> TASK OBJECTIVE:
Copy out all of the data below line for line with no changes, but leave the pictures out.

(Excerpt from a dataset)
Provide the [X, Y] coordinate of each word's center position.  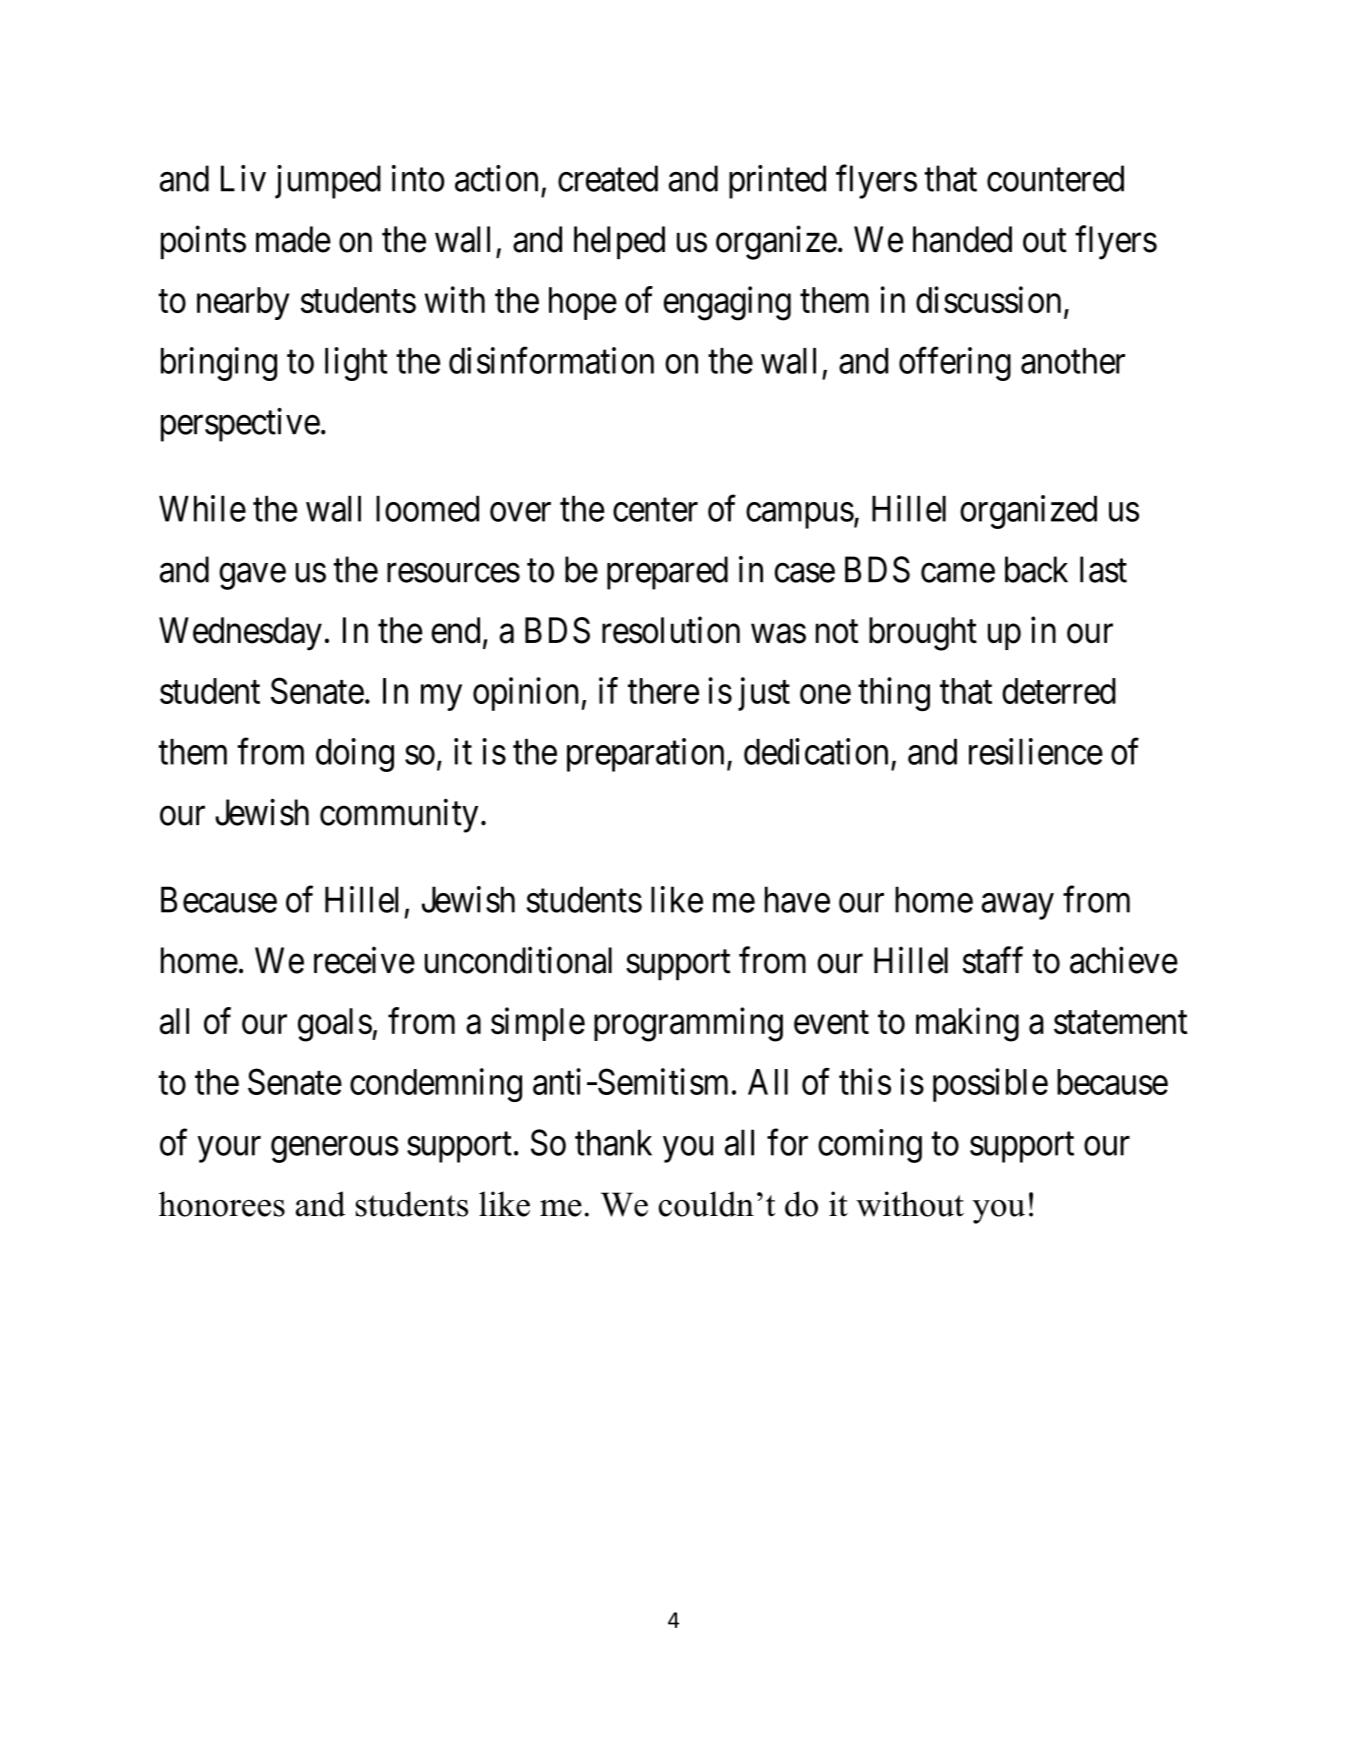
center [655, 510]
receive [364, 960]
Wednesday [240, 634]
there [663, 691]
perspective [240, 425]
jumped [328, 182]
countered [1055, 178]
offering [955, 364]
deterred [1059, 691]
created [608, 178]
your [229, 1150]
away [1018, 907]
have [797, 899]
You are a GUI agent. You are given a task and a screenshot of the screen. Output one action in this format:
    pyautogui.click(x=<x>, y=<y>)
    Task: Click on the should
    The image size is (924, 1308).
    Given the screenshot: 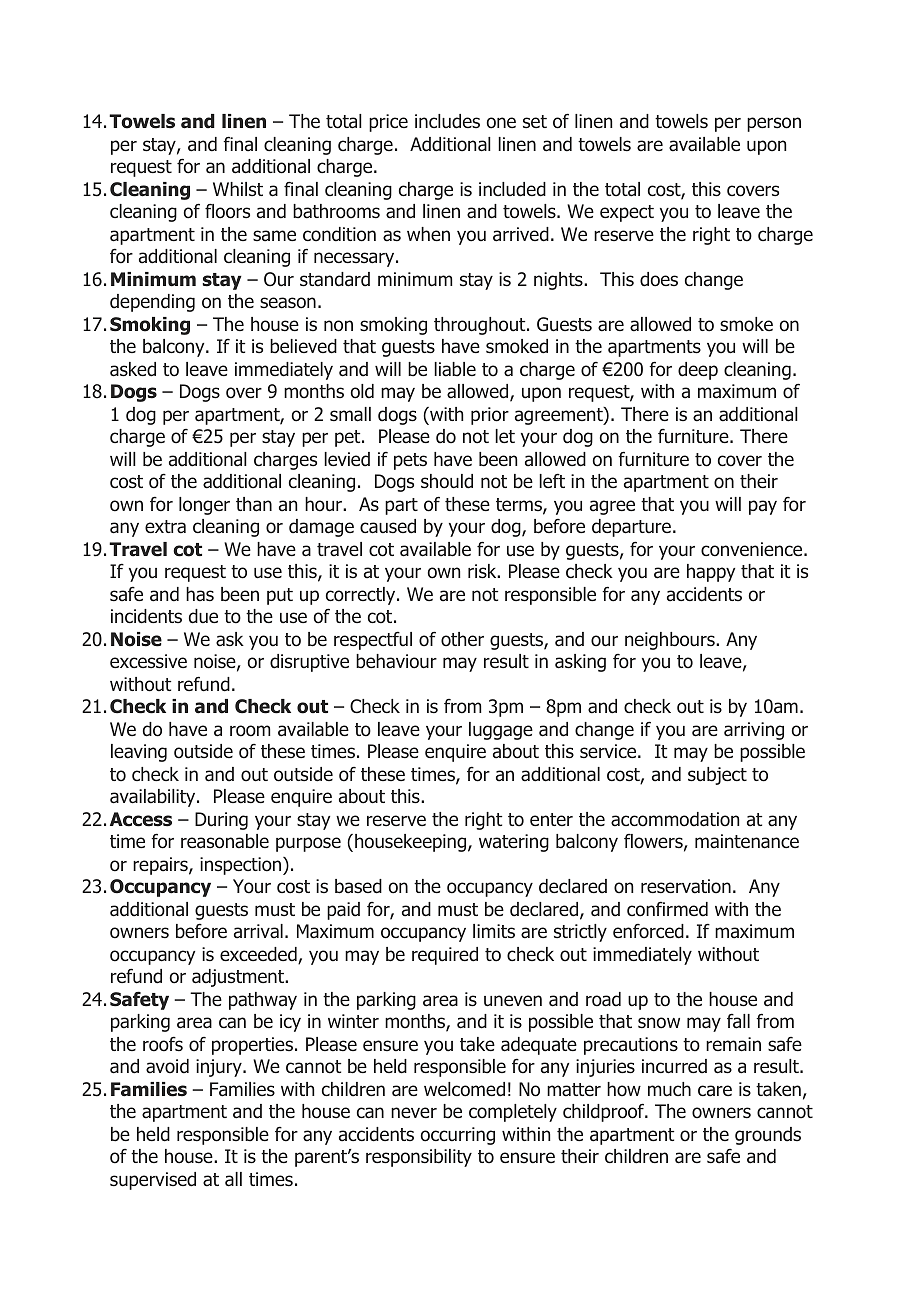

> THE OUTPUT:
Provide the [X, Y] coordinate of each word's center position.  
center [655, 510]
receive [364, 960]
Wednesday [240, 634]
there [663, 691]
perspective [240, 425]
jumped [328, 182]
countered [1055, 178]
offering [955, 364]
deterred [1059, 691]
created [608, 178]
your [229, 1150]
away [1018, 907]
have [797, 899]
You are a GUI agent. You are given a task and a screenshot of the screen. Output one action in this format:
    pyautogui.click(x=<x>, y=<y>)
    Task: Click on the should
    The image size is (924, 1308).
    Given the screenshot: 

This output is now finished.